12 Je me souviens de lectures sous les draps, le soir, à la lampe de poche.
13 Je me souviens de ces départs en vacances où l'habitacle était aussi chargé que le coffre.
14 Je me souviens de la sécheresse de 1976.
15 Je me souviens des sacs plastiques accrochés aux fenêtres des cités universitaires.
16 Je me souviens des jeudis passés dans les bois à entasser la branchinette qui servirait à faire prendre le feu.
17 Je me souviens des oignons et de la petite fleur de Sidney Bechet, des disques 45 tours gagnés chez Antar avec les pleins de mobylette.
18 Je me souviens de Raymond le brave, toujours second, pas bien malin, toujours gentil.
19 Je me souviens de 1515.
20 Je me souviens des vaccinations en collectivité.

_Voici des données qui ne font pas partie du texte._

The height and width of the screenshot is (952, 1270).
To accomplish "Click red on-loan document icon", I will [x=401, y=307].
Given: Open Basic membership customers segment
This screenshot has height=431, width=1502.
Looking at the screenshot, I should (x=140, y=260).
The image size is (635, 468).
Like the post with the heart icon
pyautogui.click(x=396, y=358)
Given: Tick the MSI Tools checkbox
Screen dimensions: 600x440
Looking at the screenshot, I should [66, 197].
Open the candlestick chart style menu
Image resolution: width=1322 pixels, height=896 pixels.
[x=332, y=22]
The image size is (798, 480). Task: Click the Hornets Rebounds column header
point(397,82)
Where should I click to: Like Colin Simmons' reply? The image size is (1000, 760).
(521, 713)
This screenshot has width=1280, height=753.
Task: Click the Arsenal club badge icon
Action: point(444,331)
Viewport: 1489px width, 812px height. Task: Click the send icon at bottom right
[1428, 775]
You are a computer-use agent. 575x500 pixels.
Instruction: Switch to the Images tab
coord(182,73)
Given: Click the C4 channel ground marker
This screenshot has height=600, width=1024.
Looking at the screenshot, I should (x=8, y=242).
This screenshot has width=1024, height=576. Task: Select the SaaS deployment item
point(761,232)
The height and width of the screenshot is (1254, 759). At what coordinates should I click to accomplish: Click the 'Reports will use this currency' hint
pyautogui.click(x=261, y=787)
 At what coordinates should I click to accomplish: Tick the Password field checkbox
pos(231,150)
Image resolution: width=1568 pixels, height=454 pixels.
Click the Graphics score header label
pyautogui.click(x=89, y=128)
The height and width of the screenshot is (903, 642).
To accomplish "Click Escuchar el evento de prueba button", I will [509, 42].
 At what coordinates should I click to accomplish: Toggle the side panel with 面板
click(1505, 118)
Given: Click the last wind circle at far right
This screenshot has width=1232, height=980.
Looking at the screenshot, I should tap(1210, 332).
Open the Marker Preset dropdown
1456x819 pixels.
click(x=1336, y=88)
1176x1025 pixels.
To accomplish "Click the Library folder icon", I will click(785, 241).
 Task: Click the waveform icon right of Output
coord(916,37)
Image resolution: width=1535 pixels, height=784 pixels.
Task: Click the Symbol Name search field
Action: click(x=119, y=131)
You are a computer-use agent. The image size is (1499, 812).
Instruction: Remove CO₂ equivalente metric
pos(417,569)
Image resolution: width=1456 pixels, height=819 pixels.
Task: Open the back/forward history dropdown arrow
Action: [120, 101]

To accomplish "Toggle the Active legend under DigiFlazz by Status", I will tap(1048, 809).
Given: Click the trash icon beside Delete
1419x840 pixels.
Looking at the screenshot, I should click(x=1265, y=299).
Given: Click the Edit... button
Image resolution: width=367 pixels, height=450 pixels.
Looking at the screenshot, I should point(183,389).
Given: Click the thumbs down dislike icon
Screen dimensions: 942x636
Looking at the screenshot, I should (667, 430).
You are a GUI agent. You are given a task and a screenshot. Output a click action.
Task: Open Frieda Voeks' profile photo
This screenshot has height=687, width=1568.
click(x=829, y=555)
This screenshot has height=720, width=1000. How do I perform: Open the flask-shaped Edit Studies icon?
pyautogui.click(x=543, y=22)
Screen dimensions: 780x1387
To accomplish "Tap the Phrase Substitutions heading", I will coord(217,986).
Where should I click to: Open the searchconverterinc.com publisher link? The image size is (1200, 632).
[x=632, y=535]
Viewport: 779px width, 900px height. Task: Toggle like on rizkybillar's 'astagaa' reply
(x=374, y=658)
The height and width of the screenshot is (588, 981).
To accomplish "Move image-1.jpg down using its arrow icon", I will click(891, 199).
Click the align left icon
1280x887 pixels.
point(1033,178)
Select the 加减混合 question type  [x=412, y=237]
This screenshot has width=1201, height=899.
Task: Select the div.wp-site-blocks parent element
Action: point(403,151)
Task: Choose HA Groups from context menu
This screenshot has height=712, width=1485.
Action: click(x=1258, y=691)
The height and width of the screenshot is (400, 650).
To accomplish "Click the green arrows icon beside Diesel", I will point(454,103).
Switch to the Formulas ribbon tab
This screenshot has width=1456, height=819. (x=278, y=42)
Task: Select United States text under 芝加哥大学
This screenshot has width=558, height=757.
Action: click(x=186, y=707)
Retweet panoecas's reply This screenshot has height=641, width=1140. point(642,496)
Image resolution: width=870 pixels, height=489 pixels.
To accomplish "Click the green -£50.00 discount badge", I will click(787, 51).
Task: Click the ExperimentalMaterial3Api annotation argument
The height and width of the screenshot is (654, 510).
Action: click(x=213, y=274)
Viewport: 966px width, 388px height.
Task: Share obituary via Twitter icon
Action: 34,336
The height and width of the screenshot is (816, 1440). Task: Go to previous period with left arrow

21 Je me souviens des fleurs de boutons d'or et de leur reflet doré sur le menton pour voir si « tu aimes le beurre ».
22 Je me souviens de ces défilés du 8 mai, 14 juillet, 11 novembre... de ces fêtes de village.
23 Je me souviens des essayages de morceaux de pull encore accrochés aux aiguilles à tricoter.
24 Je me souviens des «points» de la COOP à coller pour obtenir des lots.
25 Je me souviens de Nounours, Pimprenelle et Nicolas, du Marchand de Sable et de leur « Bonne nuit les petits ».
26 Je me souviens des Compagnons de la Chanson.
27 Je me souviens du petit carnet où j'écrivais les mots des grands et que je ne comprenais pas.
28 Je me souviens de 1516, premier anniversaire de 1515.
Georges PEREC
Je me souviens est un livre de Georges Perec publié en 1978 aux éditions Hachette. C'est un recueil de bribes de souvenirs rassemblés entre janvier 1973 et juin 1977, échelonnés pour la plupart « entre ma 10e et ma 25e année, c'est-à-dire entre 1946 et 1961 », précise l'auteur. Quelques-uns ont été publiés dans Les Cahiers du Chemin no 26 en janvier 1976. L'idée et la forme éclatée de cette œuvre ont été inspirées à Georges Perec par le I remember (Je me souviens) de Joe Brainard, qui en publia les premiers fragments en 1970.